Additionally, Nordstrom Inc. upholds that the diversified culture in Africa will have different demands for different products. Also, African countries are suffering from high unemployment rates. Therefore, since many countries will not promote the import of products in their economy, Nordstrom Inc. will manufacture the host countries' products. This idea will create employment opportunities in the host countries and achieve cheap labor in return. That way, the company will be a friend to the economy and the government. Also, the company is likely to enjoy unique benefits such as subsidies and incentives from the government. Hence it will cut on the production costs.
Alternate Financial Scenarios
Upon setting up the investment, the next project is to keep an eye on the company's financial performance. The focus is analyzed concerning the anticipated sales volume. Variation in sales may call for action or may not, depending on the nature of the variations. For instance, a drop in sales below the anticipated point by, say, 20%, maybe in one or few locations. If this happens, the company will strategize on recovery measures of the locations. However, if the drop happens all across the new outlets, the management would convene a quick and particular strategy to analyze the possible causes and subsequent move. However, the drops in sales would only make a significant impact on the African venture. This is because the investment is made independent so that the failure of one continent may not affect the other continents. If the sales rise by 20% above the expected level in few locations, the company will maintain the steady growth and possible advancement of those locations. Nordstrom Inc. would also copy the features from these locations to employ them in the other locations. If the growth is all around the continent, the company will strategize on investing more and maintaining the growth.
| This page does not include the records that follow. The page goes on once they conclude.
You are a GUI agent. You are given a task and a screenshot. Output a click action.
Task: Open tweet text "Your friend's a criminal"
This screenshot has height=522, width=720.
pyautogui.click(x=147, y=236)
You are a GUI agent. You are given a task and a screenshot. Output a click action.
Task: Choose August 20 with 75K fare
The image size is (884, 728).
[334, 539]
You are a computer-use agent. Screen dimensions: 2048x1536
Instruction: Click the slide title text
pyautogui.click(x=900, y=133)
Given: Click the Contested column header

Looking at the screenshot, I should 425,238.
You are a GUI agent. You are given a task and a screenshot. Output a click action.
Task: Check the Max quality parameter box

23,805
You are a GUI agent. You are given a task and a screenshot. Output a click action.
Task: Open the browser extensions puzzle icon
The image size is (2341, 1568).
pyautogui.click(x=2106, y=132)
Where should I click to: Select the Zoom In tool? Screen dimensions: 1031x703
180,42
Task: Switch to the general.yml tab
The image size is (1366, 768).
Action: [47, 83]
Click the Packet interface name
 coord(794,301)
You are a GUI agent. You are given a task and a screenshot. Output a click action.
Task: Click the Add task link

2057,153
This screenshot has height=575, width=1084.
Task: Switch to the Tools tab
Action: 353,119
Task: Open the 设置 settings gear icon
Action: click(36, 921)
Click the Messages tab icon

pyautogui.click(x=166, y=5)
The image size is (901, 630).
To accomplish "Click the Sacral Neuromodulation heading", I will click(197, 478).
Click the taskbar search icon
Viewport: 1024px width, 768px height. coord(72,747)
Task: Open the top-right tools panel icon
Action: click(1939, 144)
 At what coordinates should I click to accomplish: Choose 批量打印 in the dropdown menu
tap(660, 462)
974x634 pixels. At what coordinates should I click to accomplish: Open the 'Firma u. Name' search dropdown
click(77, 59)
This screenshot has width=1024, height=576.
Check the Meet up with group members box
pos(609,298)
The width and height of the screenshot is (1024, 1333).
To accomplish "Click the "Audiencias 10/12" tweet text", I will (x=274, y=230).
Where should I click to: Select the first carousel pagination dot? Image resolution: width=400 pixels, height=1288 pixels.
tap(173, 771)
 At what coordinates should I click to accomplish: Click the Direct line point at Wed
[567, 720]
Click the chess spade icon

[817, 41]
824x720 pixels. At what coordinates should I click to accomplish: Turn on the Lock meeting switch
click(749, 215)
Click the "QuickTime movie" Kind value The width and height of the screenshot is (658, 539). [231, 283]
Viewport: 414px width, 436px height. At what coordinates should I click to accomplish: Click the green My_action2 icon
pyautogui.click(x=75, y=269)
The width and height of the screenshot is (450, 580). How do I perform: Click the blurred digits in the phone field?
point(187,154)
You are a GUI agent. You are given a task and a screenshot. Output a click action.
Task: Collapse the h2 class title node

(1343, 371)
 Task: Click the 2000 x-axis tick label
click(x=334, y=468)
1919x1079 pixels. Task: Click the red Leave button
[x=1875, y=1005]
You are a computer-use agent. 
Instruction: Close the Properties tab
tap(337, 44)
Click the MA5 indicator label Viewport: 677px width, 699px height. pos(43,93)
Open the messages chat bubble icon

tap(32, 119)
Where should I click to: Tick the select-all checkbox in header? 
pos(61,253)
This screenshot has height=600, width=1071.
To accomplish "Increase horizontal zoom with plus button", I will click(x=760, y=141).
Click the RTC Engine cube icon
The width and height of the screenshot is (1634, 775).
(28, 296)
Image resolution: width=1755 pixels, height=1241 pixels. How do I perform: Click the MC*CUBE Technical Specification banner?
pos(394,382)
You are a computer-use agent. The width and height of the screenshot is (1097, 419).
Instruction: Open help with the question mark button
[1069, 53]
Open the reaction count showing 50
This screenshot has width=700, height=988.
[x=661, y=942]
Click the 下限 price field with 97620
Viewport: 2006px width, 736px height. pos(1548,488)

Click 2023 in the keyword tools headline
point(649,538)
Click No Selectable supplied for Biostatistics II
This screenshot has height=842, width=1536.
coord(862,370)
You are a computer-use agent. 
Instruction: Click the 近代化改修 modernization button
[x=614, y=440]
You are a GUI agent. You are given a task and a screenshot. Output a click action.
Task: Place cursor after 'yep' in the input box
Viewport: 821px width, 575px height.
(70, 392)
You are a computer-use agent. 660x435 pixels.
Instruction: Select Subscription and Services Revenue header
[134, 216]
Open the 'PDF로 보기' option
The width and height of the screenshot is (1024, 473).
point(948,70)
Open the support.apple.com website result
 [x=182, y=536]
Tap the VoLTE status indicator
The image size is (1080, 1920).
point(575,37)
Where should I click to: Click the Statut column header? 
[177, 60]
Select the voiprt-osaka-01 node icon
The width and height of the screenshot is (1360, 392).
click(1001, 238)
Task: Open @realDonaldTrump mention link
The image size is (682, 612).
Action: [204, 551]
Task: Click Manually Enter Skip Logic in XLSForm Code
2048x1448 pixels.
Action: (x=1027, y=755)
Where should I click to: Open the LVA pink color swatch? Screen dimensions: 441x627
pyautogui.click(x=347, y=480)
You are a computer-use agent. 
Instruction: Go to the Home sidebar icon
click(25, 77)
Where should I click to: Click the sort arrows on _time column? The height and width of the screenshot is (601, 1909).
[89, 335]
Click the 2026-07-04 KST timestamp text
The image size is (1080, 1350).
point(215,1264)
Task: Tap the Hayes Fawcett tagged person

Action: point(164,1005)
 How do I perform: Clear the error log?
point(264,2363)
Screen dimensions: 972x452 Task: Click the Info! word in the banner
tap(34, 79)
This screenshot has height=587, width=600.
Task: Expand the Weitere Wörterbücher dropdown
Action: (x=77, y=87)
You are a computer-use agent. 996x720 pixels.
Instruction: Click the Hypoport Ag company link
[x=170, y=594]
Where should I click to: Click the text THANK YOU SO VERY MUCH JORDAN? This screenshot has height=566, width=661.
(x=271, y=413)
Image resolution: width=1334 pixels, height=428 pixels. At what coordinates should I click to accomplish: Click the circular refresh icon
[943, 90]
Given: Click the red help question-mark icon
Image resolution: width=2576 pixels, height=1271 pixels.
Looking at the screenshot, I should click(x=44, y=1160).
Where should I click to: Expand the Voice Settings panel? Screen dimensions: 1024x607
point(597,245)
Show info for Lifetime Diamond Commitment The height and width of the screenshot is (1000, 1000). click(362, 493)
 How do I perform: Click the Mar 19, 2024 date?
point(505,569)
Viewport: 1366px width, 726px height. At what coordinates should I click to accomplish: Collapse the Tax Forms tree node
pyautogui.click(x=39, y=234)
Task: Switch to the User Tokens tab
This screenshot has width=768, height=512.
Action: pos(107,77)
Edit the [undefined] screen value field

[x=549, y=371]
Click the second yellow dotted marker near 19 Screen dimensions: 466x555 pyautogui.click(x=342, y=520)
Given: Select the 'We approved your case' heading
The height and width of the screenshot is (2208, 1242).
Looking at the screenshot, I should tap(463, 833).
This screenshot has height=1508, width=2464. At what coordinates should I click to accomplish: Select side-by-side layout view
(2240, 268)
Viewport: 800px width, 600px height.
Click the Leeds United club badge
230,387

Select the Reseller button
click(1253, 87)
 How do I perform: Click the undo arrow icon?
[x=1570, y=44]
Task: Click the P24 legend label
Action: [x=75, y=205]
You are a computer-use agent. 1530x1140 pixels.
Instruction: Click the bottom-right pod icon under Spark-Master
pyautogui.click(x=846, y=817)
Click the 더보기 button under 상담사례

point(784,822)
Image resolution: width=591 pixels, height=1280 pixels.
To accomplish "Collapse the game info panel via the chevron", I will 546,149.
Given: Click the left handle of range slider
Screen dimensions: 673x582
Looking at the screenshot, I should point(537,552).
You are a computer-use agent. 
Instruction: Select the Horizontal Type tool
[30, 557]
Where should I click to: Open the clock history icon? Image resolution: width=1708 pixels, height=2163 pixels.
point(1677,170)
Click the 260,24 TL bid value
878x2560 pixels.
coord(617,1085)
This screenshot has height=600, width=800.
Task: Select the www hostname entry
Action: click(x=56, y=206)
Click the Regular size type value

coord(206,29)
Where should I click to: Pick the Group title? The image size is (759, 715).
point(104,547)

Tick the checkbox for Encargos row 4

The net present value of Nordstrom Inc. would be compared to the last three-year-revenue average income to the same period average assets. Whether to continue investing or not should be considered the impact of a covid-19 pandemic on the global economic performance. Therefore, assuming the average net present value for the past three years is 5%, anything better than 5% should prompt the stakeholders to invest more. However, if the net value amounts to less than 5%, the firm should review the investment decision. Also, if the company achieves an internal rate of return (IRR) higher than the average, then there will be a need to invest more. Also, if the rate is low, managers would review other investment strategies. Therefore, if the payback values such as net earnings are positive and more than expected, the investment would continue the average of the past three years. If the results turn out negative, the project may be revisited or terminated. However, the management will be keen on the time value of money. This is due to the varying currency value in different countries and the static nature of the exchange rates. The wrong valuation of the currency against the dollar may cause miscalculations, hence wrong conclusions concerning the project's financial performance.
References
Jin, B. E., & Cedrola, E. (Eds.). (2019). Process innovation in the global fashion industry . Palgrave Macmillan US.
KIEMDE, S. M. A., & KORA, A. D. (2020, December). The Challenges Facing the Development of AI in Africa. In 2020 IEEE International Conference on Advent Trends in Multidisciplinary Research and Innovation (ICATMRI) (pp. 1-6). IEEE.
Adji, S. S., Ahn, Y. S., Holsey, C. M., & Willett, T. D. (2018). Political capacity, macroeconomic factors, and capital flows. In Political capacity and economic behavior (pp. 127-146). Routledge.